(p. A15) The reality of modern medicine, Dr. Stossel argues, is that private industry is the engine of innovation, with productivity and new advances dependent on relationships between commercial interests and academic and research medicine. Companies, not universities or research with federal funding, run 85% of the medical-products pipeline. “We all inevitably have conflicts all the time. You only stop having conflicts when you’re dead. The only conflict-free situation is the grave,” he says.
The pursuit of the illusion “to be pure, to be priestly, to be supposedly uncorrupted by the profit motive,” Dr. Stossel says, often has the effect of banishing or else discounting the expertise of the people who know the most but whose integrity and objectivity are allegedly compromised by industry ties. What ought to matter more, he adds, is simply “Results. Competence. LeBron James–it’s putting the ball in the basket.”
. . .
Zero-tolerance conflict-of-interest editorial policies, Dr. Stossel says, suppress and distort debate by withholding positions of authority. “If you have an industry connection, if you really understand the topic, you can’t say anything,” he notes. “If you’re an editor, and you have an ideological predilection, you have all this power and you can say anything you want.”
Dr. Stossel is equally scorching about the drug and device companies and their trade organizations, which he says drift around like Rodney Dangerfield, complaining they don’t get no respect. They prefer not to be confrontational, they rarely fight back against the conflict-of-interest scolds. “They’re laying responsibility by default to the patients, the people who actually have a first-hand connection to whatever the disease is: ‘Goddammit, I want a cure.’ ”
Which is the larger point: The to-and-fro between publications not meant for lay readers can seem arcane, but the product of conflict-of-interest politics is fewer cures and new therapies. The predisposition against selling out to industry is pervasive, while reputations can be ruined overnight when researchers find themselves in a page-one exposé or hauled before Congress, even if there is no evidence of misconduct or bias.
Better, then, to conform in the cloisters than risk offending the conflict-of-interest orthodoxy–or translating some basic-research insight into a new treatment for patients. Dr. Rosenbaum reports: “The result is a stifling of honest discourse and potential discouragement of productive collaborations. . . . More strikingly, some of the young, talented physician-investigators I spoke with expressed worry about how any industry relationship would affect their careers.”
. . .
‘Pharmaphobia”–part polemic, part analytic investigation, a history of medicine and a memoir–deserves a wide readership. . . . “I’d rather get a conversation started with people who are smarter than I am about how complicated and granular and nuanced and unpredictable discovery is. Let’s not slow it down.”
For the full interview, see:
JOSEPH RAGO. “The Weekend Interview with Tom Stossel; A Cure for ‘Conflict of Interest’ Mania; A crusading physician says medical progress is hampered by a holier-than-thou ‘moralistic bullying.’.” The Wall Street Journal (Sat., June 27, 2015): A15.
(Note: ellipses added.)
(Note: the online version of the interview has the date June 26, 2015, and has the title “A Cure for ‘Conflict of Interest’ Mania; A crusading physician says medical progress is hampered by a holier-than-thou ‘moralistic bullying.’.”)
The book mentioned in the interview, is:
Stossel, Thomas P. Pharmaphobia: How the Conflict of Interest Myth Undermines American Medical Innovation. Lanham, MS: Rowman & Littlefield Publishers, 2015.

◆ Dataset
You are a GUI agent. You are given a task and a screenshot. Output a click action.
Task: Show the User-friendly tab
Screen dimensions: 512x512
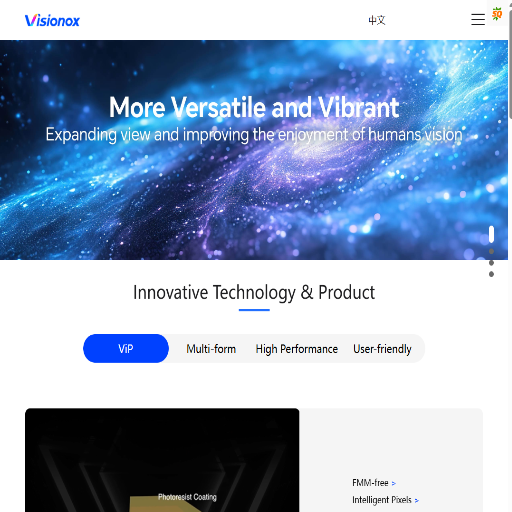coord(382,349)
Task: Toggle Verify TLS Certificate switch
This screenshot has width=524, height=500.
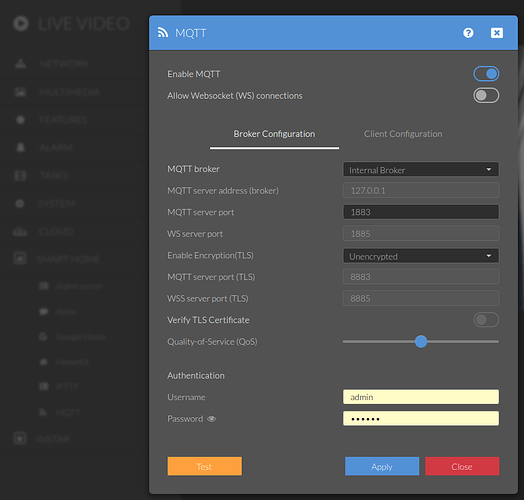Action: [486, 320]
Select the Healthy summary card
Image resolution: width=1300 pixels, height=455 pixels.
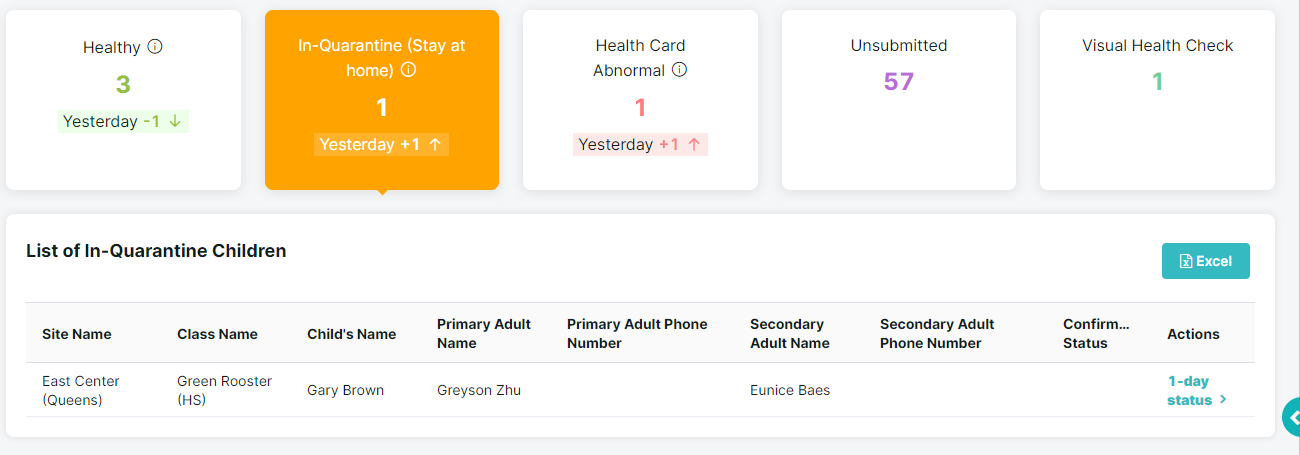(x=123, y=100)
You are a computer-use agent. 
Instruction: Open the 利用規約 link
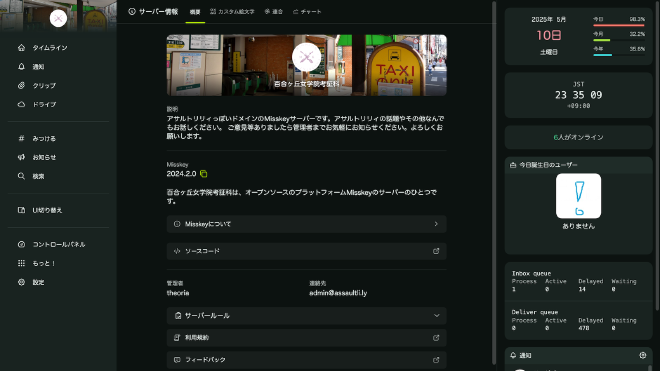coord(306,338)
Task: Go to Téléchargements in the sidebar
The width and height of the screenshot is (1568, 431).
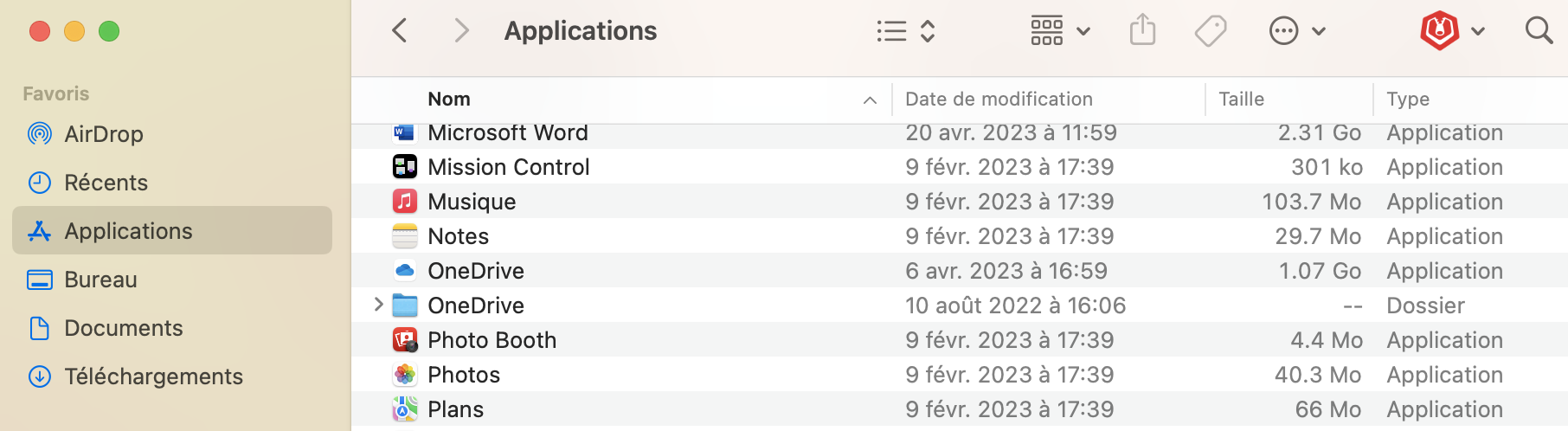Action: (153, 376)
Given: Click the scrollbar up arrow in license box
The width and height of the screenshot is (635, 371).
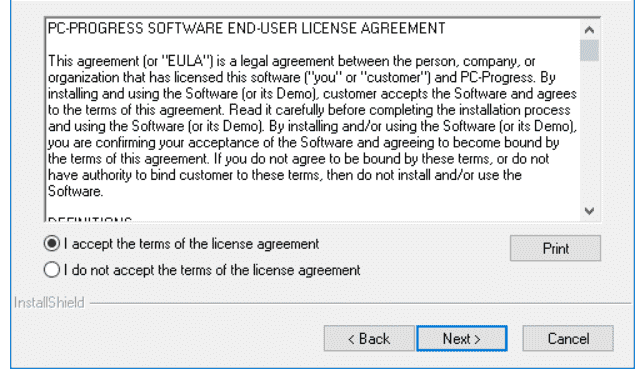Looking at the screenshot, I should [589, 30].
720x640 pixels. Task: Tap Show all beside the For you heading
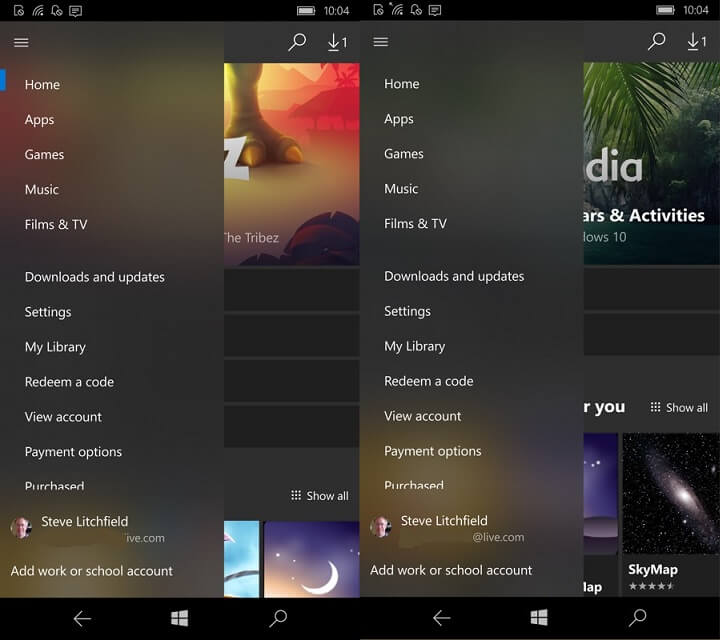(679, 407)
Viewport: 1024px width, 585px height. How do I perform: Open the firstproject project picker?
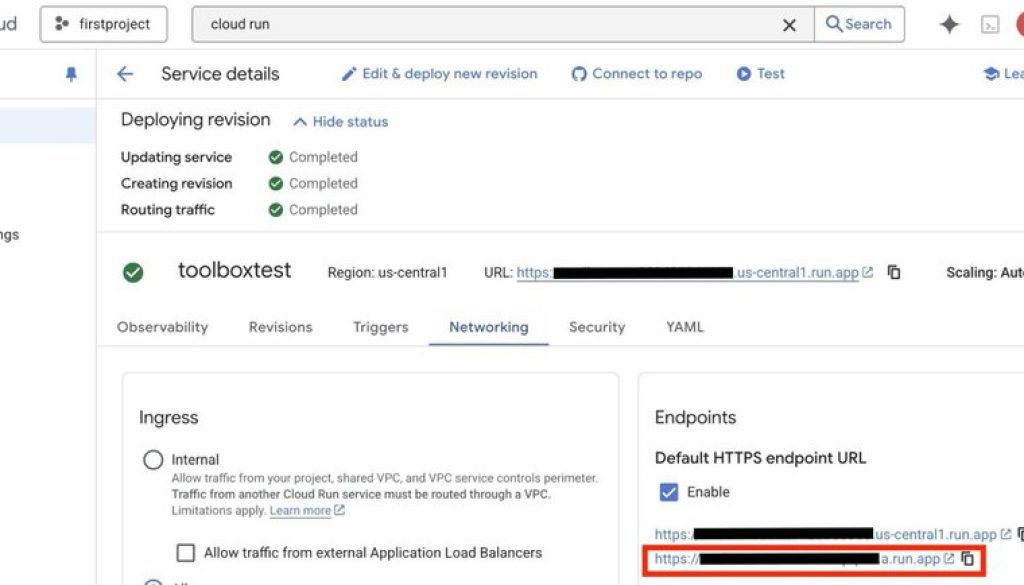[x=103, y=24]
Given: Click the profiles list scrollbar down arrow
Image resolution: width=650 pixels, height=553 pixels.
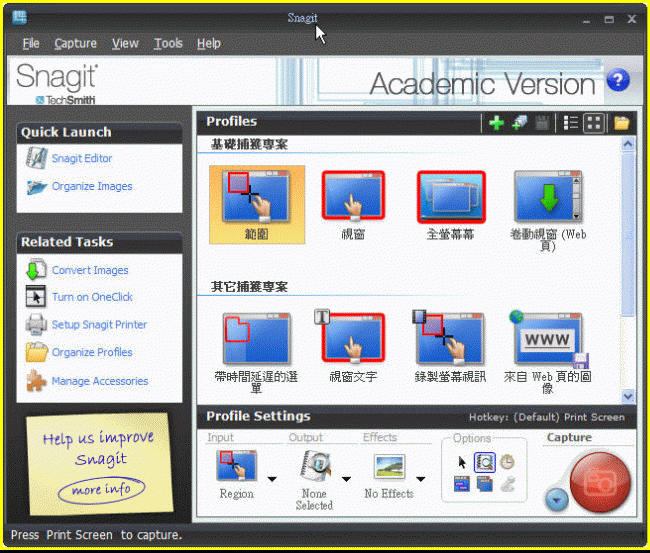Looking at the screenshot, I should [x=628, y=396].
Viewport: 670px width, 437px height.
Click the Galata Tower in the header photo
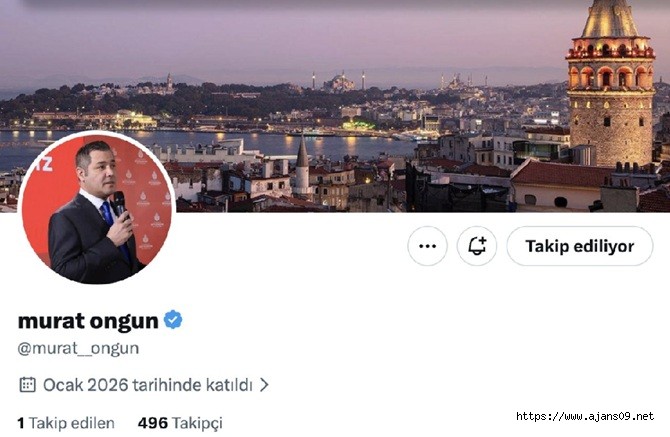coord(610,83)
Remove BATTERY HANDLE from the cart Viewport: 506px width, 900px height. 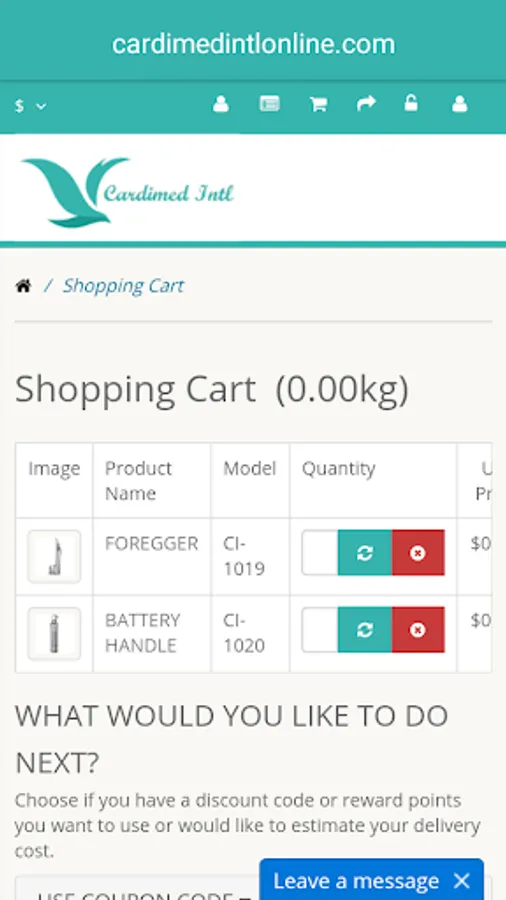[x=418, y=630]
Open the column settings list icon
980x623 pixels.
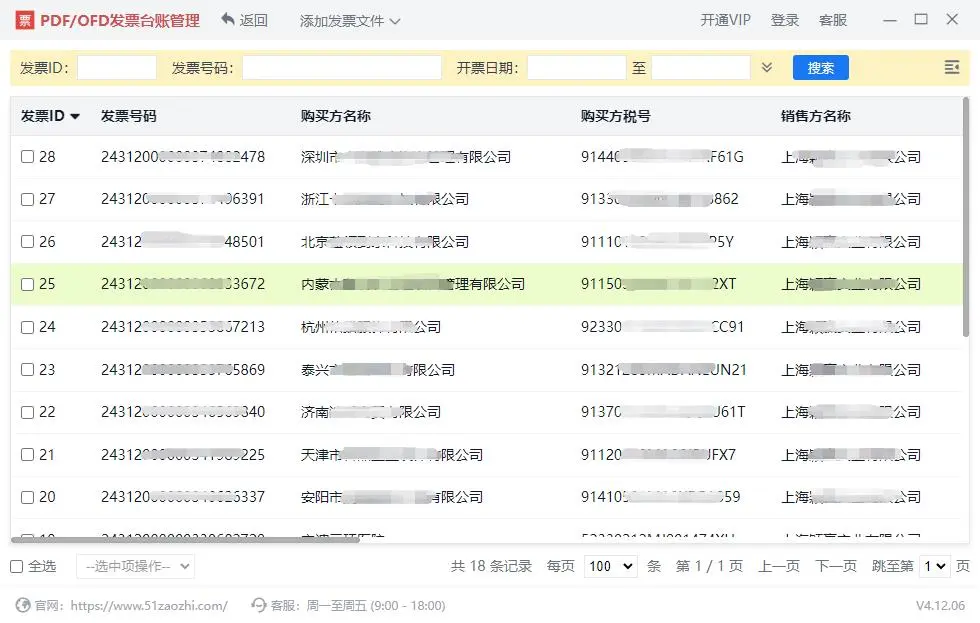951,68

◆ Explore the material
(1) Answer these questions from the interview excerpt:
(a) What share of the medical-products pipeline do companies run?
(b) To which comedian does Dr. Stossel compare the drug and device companies and their trade organizations?
(c) Which publisher issued Pharmaphobia?
(2) From the interview excerpt, write out again the part that opens with the words containing "Dr. Stossel is" and closes with "misconduct or bias.", swapping in "medical-product makers" wherever "drug and device companies" occurs.
(3) Does each statement agree with the interview excerpt? Answer yes or no, and quote the words that decide it.
(a) Dr. Stossel says the drug and device companies often fight back against conflict-of-interest critics.
(b) Reputations can be ruined even when there is no evidence of misconduct.
(c) The online version of the interview is dated June 27, 2015.

◆ Answers to the exercise
(1)
(a) 85%
(b) Rodney Dangerfield
(c) Rowman & Littlefield Publishers

(2)
Dr. Stossel is equally scorching about the medical-product makers and their trade organizations, which he says drift around like Rodney Dangerfield, complaining they don’t get no respect. They prefer not to be confrontational, they rarely fight back against the conflict-of-interest scolds. “They’re laying responsibility by default to the patients, the people who actually have a first-hand connection to whatever the disease is: ‘Goddammit, I want a cure.’ ”
Which is the larger point: The to-and-fro between publications not meant for lay readers can seem arcane, but the product of conflict-of-interest politics is fewer cures and new therapies. The predisposition against selling out to industry is pervasive, while reputations can be ruined overnight when researchers find themselves in a page-one exposé or hauled before Congress, even if there is no evidence of misconduct or bias.

(3)
(a) No: "they rarely fight back against the conflict-of-interest scolds."
(b) Yes: "even if there is no evidence of misconduct or bias."
(c) No: "the online version of the interview has the date June 26, 2015"